*** Opening PROVIDED DATA ***

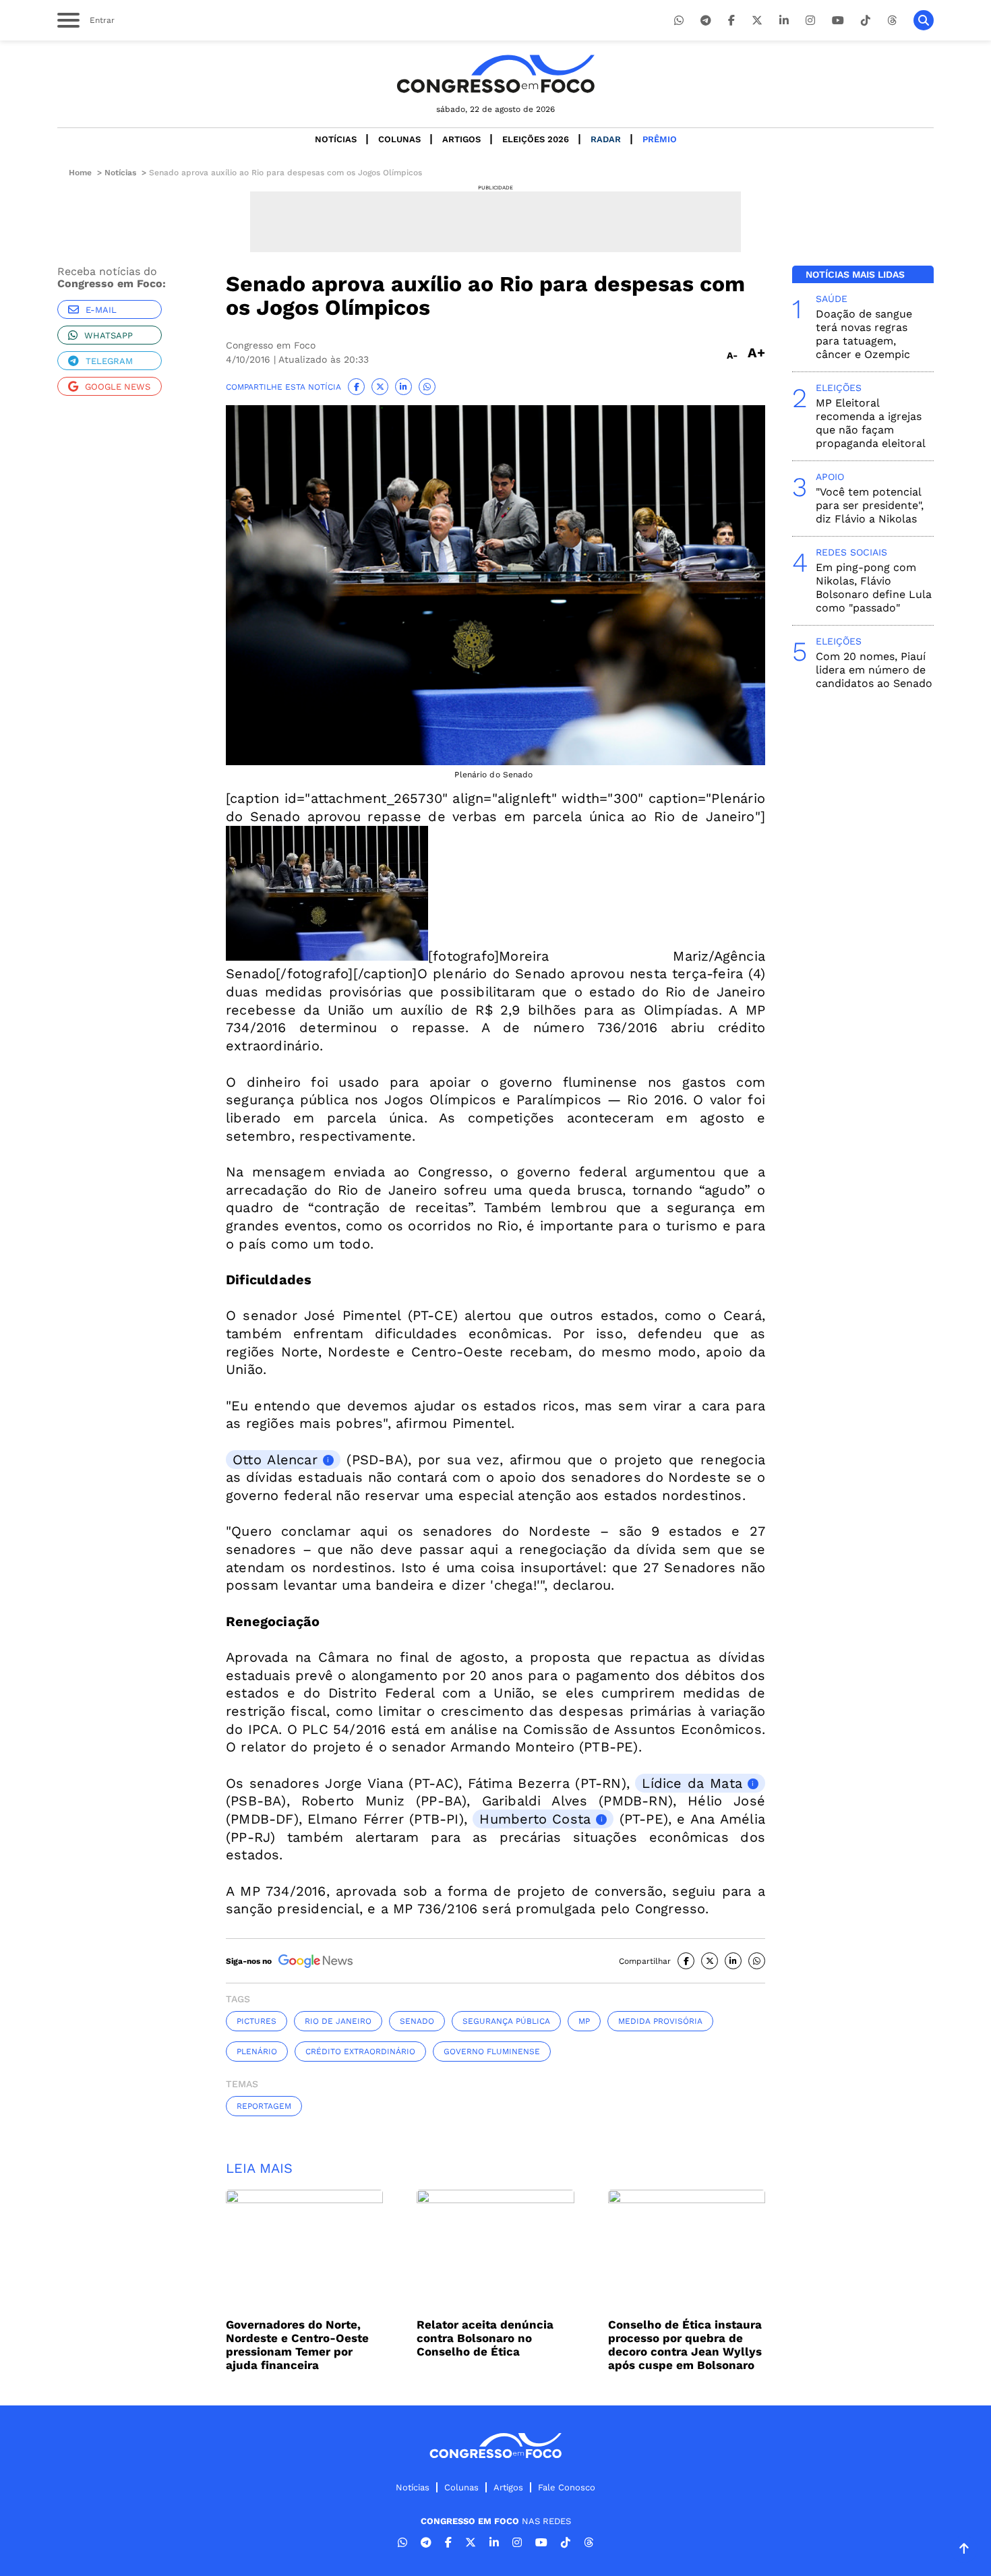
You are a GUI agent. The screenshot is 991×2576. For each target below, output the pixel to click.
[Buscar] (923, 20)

*** Closing PROVIDED DATA ***
*** Opening PROVIDED DATA ***

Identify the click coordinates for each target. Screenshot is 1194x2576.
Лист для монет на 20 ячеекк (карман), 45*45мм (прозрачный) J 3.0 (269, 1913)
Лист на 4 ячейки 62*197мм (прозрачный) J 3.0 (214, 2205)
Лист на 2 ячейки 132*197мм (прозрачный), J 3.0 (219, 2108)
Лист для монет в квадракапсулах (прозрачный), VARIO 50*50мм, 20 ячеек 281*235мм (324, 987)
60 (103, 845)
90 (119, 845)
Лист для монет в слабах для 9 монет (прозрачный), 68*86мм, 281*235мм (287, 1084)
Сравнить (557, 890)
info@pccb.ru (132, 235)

*** Closing PROVIDED DATA ***
*** Opening PROVIDED DATA ***

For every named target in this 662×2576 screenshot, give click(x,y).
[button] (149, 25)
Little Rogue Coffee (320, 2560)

*** Closing PROVIDED DATA ***

WHAT IS NEEDED
Scan the records above for the lines holding "For every named" and "Little Rogue Coffee (320, 2560)". Transcribe those two and every line between them word for word, and no others.

ANSWER FOR THIS EXERCISE
For every named target in this 662×2576 screenshot, give click(x,y).
[button] (149, 25)
Little Rogue Coffee (320, 2560)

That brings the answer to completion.